*** Opening of INFORMATION SHOWN ***

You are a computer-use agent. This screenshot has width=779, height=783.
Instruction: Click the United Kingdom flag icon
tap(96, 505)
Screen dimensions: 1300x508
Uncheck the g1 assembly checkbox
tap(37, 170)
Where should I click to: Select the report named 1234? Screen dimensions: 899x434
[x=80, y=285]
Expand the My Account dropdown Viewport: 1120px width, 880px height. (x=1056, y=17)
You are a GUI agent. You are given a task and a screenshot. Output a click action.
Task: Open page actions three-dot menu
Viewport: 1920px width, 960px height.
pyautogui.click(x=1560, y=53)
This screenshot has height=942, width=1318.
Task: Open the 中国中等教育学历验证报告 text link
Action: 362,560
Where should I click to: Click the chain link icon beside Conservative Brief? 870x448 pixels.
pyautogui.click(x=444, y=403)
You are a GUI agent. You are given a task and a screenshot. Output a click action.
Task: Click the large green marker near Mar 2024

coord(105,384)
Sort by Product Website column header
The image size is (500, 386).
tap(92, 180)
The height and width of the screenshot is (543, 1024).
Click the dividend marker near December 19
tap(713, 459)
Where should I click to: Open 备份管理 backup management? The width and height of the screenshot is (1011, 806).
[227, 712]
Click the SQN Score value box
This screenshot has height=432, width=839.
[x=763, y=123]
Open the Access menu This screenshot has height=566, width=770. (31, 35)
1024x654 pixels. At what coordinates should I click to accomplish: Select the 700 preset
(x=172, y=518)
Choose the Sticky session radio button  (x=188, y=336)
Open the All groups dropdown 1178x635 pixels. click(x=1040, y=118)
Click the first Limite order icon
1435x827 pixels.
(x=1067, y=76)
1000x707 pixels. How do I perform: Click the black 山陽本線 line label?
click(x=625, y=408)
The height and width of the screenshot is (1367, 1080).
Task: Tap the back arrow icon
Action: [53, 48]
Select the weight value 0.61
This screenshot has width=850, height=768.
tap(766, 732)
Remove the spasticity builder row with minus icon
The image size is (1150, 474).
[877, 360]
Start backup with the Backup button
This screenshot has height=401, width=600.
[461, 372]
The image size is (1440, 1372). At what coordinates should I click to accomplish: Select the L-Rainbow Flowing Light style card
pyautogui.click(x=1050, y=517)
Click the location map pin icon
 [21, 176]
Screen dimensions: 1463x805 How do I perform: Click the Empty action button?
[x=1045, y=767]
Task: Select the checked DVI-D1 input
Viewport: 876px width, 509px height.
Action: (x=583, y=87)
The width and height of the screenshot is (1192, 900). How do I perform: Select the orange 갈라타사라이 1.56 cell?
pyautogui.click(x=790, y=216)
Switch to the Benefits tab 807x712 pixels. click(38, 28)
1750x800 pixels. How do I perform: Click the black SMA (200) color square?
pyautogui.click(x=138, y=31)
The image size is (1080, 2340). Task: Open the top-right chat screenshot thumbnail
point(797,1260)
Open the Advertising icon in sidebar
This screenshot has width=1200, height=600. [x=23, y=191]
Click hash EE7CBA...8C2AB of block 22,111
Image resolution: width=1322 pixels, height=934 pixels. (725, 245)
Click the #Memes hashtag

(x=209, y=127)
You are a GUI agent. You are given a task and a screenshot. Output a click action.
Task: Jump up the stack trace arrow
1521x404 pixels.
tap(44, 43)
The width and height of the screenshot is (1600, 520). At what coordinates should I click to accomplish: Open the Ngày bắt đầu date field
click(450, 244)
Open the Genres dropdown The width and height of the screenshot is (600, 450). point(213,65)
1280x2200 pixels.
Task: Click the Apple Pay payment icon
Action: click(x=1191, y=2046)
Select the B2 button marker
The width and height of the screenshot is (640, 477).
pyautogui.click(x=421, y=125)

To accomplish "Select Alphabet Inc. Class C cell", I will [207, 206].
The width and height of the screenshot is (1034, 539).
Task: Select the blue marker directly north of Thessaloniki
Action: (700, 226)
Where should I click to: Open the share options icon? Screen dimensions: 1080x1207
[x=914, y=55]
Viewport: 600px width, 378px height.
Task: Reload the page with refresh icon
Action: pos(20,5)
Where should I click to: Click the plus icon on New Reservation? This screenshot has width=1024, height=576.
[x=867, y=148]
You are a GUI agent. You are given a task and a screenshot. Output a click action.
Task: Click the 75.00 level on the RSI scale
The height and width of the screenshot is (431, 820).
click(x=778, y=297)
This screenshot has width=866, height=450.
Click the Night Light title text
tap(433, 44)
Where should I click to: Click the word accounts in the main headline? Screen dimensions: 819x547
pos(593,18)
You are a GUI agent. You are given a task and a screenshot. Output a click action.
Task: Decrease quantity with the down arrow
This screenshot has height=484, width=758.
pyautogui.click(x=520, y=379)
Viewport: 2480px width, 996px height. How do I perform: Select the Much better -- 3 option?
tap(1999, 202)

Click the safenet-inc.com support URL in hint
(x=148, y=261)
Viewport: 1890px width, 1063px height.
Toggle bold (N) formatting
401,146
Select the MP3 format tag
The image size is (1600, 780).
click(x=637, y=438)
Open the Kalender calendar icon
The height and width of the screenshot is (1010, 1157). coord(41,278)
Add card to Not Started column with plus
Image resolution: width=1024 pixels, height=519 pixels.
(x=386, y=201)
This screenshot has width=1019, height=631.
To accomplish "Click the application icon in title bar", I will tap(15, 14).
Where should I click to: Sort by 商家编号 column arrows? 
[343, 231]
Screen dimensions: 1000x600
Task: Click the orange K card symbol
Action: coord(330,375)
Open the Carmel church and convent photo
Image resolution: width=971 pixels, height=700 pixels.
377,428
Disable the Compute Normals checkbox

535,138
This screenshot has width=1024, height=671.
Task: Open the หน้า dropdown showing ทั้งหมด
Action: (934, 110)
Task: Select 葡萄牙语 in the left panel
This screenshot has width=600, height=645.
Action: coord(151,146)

*** Close of INFORMATION SHOWN ***

> **WHAT YOU NEED TO DO**
Out of the records above, pull each line containing the word "menu".

> **YOUR SOLUTION**
Task: Open page actions three-dot menu
Open the Access menu This screenshot has height=566, width=770. (31, 35)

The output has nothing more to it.